Customers at two downtown Fredericksburg restaurants often ask for vegan, vegetarian or gluten-free options.
Now Raymond and Jessica Renault, owners of La Petite Auberge Restaurant, and Justin Cunningham, former chef at Spencer Devon Brewing, are teaming up to open Legume Kitchen and Bar, a vegan, vegetarian and seafood restaurant, at 715 Caroline St. in early September.
“It’s not going to be strictly vegetarian, but the soul of the restaurant will be vegetarian,” Raymond Renault said.
He said he decided to go that route because there’s a growing segment of the dining public that want meat- and gluten-free options, and it will help Legume stand out from the competition. Few downtown restaurants have many offerings for that demographic.
According to a poll Harris Interactive conducted last year for the nonprofit educational organization Vegetarian Resource Group, 36 percent of American adults eat vegetarian meals, and 10 percent eat vegetarian meals more than half the time.
“We both want this to be a place where meat-eaters and non-meat eaters can go,” said Renault.
He’s already working with Cunningham to create the menu, which will feature locally grown produce from such farmers as Emmett Snead and an emphasis on nutrition and a healthy diet.
Cunningham said he hopes meat-eaters will dig into the food and exclaim, “Wow! I can live off of this!”
“If people want sweetbreads and foie gras,” Renault added, they can go to La Petite.

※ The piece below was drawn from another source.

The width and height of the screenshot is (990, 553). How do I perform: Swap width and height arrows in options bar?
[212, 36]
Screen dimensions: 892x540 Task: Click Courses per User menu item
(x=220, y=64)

Legume will be open for lunch and dinner every day but Monday, and brunch will be served on Sundays. Customers will be able to order appetizers to share, as well as soups, salads and entrées featuring such things as risotto, pasta and polenta served with vegetables as well as regional seafood.

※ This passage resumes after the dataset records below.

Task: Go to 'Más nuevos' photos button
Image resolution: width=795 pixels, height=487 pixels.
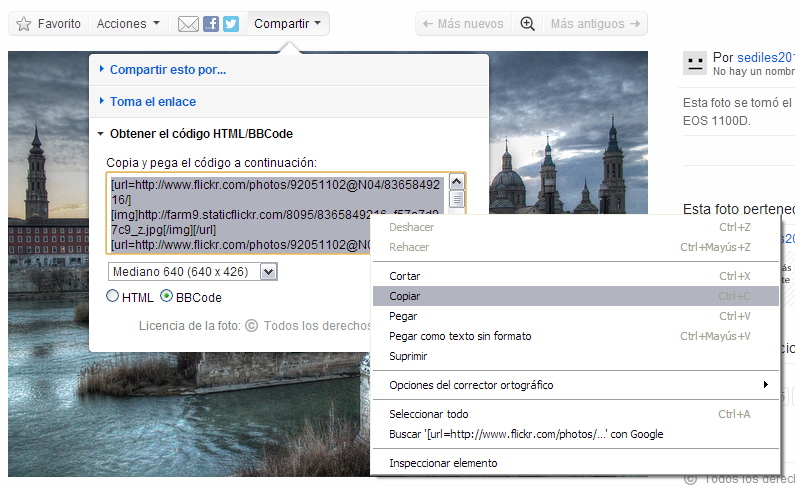Action: pyautogui.click(x=463, y=24)
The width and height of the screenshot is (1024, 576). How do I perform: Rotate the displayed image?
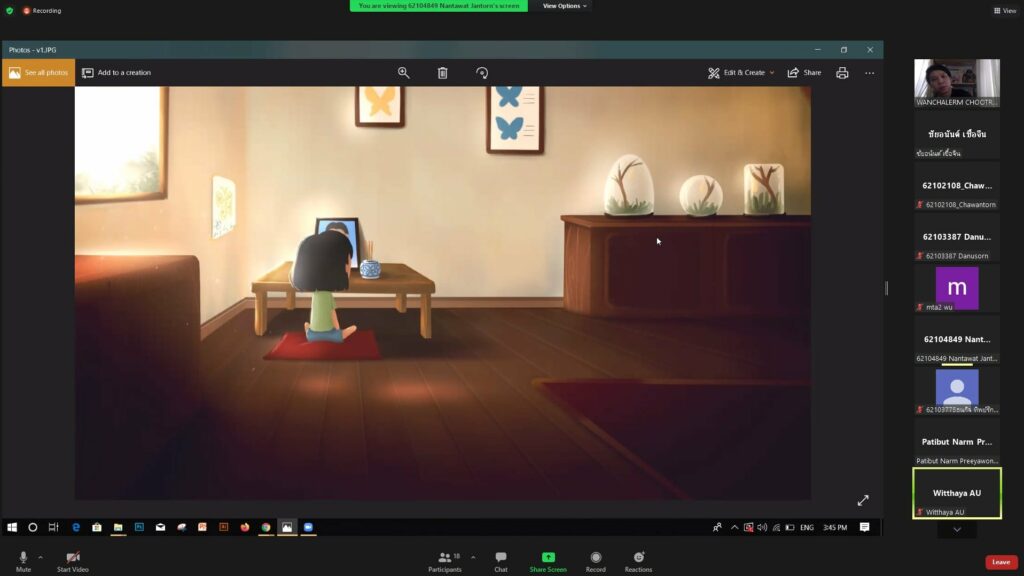[482, 72]
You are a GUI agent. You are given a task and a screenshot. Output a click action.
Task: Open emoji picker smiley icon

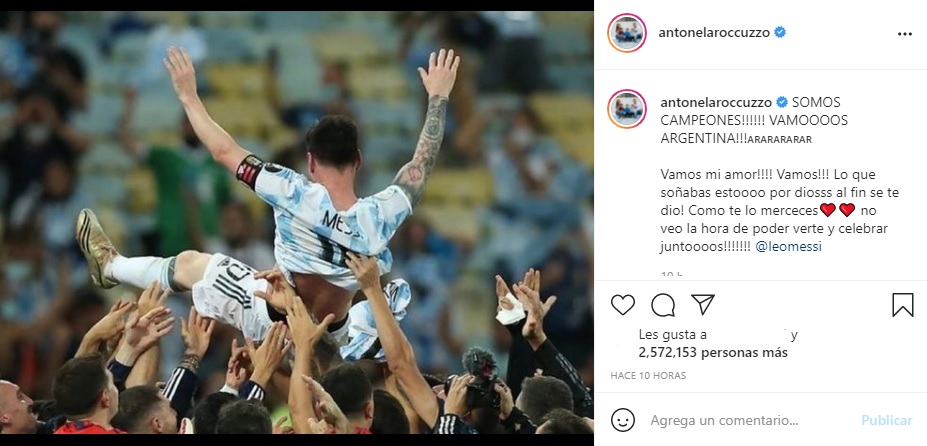pos(623,421)
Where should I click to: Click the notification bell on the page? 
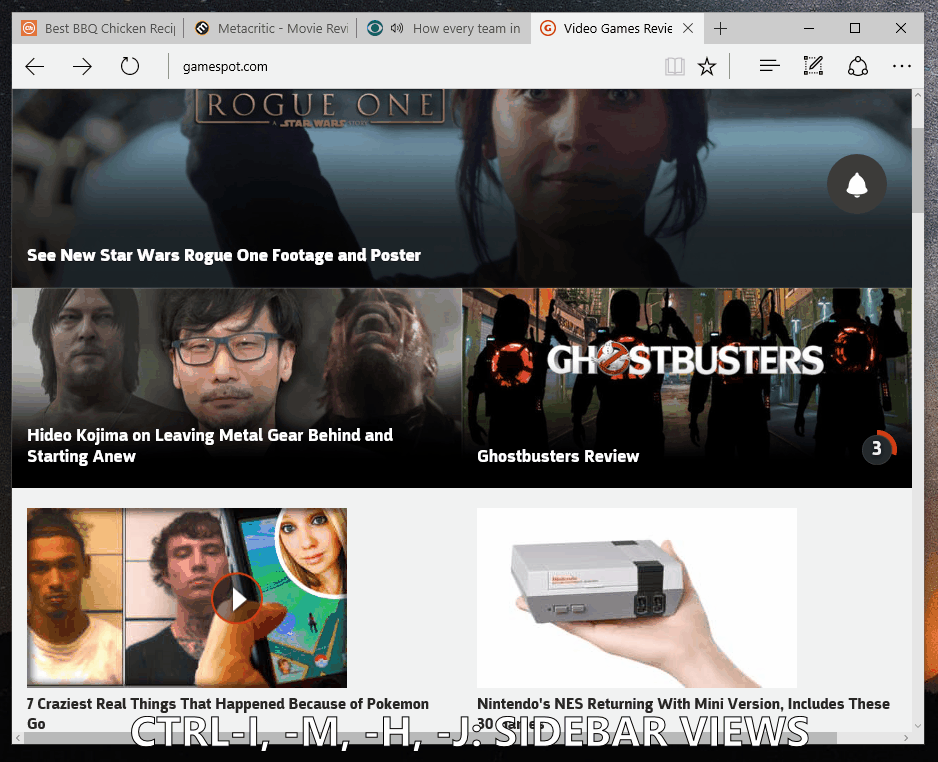(x=857, y=184)
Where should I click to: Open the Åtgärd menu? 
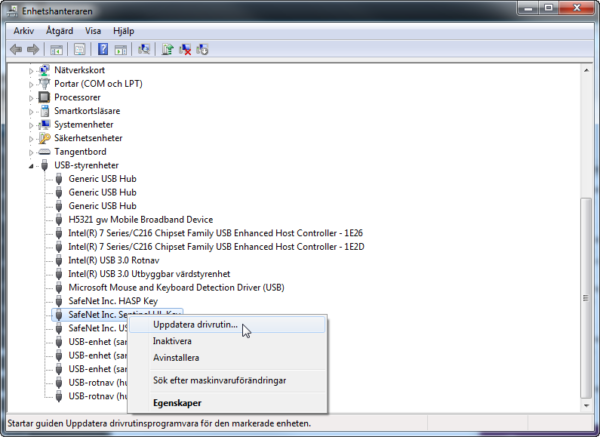(x=59, y=31)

There will be desserts and the kid’s menu will go beyond the typical fried chicken fingers. Healthy offerings for children are particularly important to the Renaults, whose two young daughters will be the taste tasters, Jessica Renault said.

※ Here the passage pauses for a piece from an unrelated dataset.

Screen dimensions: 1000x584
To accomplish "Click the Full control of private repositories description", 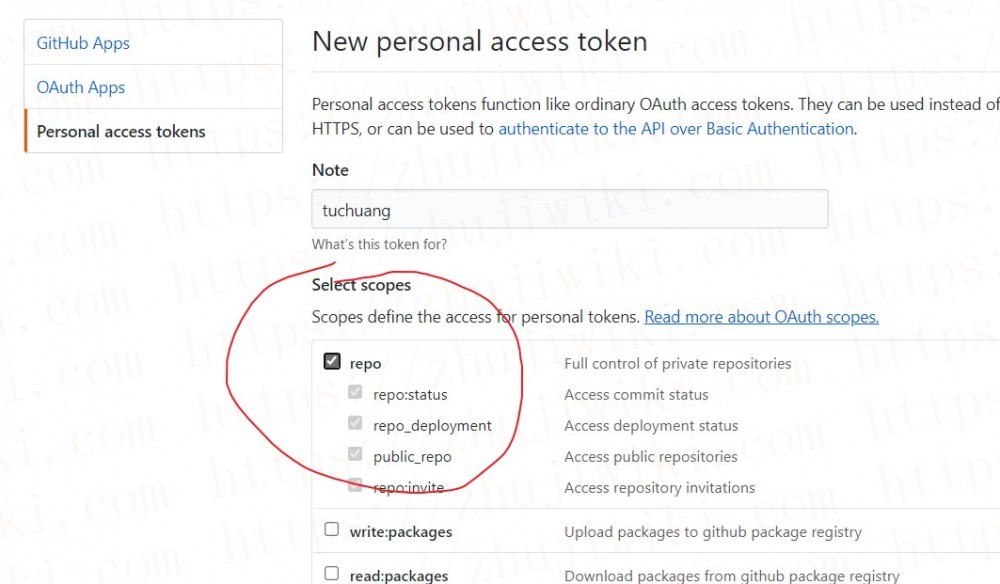I will pyautogui.click(x=677, y=363).
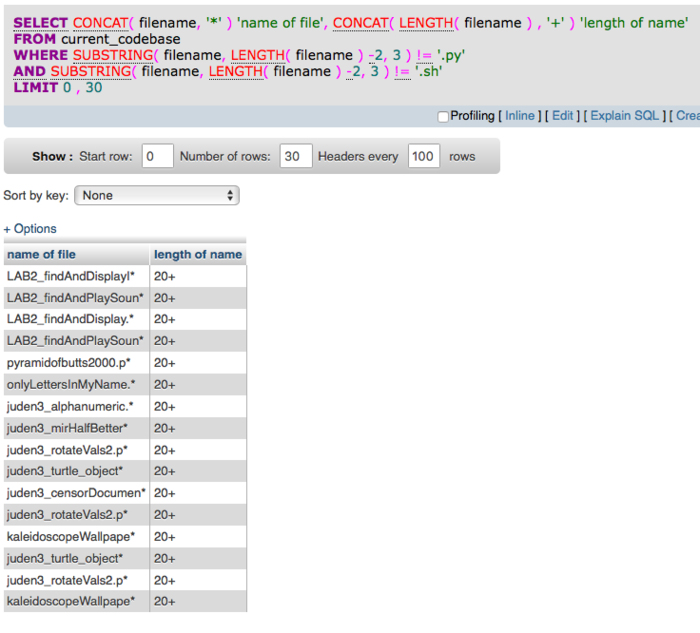The width and height of the screenshot is (700, 633).
Task: Click the juden3_censorDocumen* table cell
Action: click(76, 493)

Entrées will be in the $14 to $20 range, and the bar will serve craft beers and craft cocktails as well as sustainably grown wines. Cunningham said that he wants to look into sources for gluten-reduced beers.
“They have small traces of gluten, but not as much as normal,” he said. “Stone [Brewing’s Stone Delicious] IPA is pretty good.”
Raymond Renault said that he’s wanted to open a second restaurant for some time, and had been looking for the right space when 715 Caroline St. became available for lease. Blarney Stone, an Irish restaurant, is closing there at the end of June.
He said that he asked Cunningham, who is a friend, a few weeks ago to join him in the venture as Legume’s chef while he and his wife continue to run La Petite.
“I’ve looked at his career and respected what he does as a chef, and I thought that if I ever did another restaurant, I’d want to involve him,” Renault said. “He’s a chef that I can trust to put out great dishes and consistent dishes.”
Cunningham, who notified Spencer Devon this week that he’ll be leaving, said he jumped at the chance to try something new and bounce ideas off another chef.
“You get a lot of creativity going back and forth,” he said.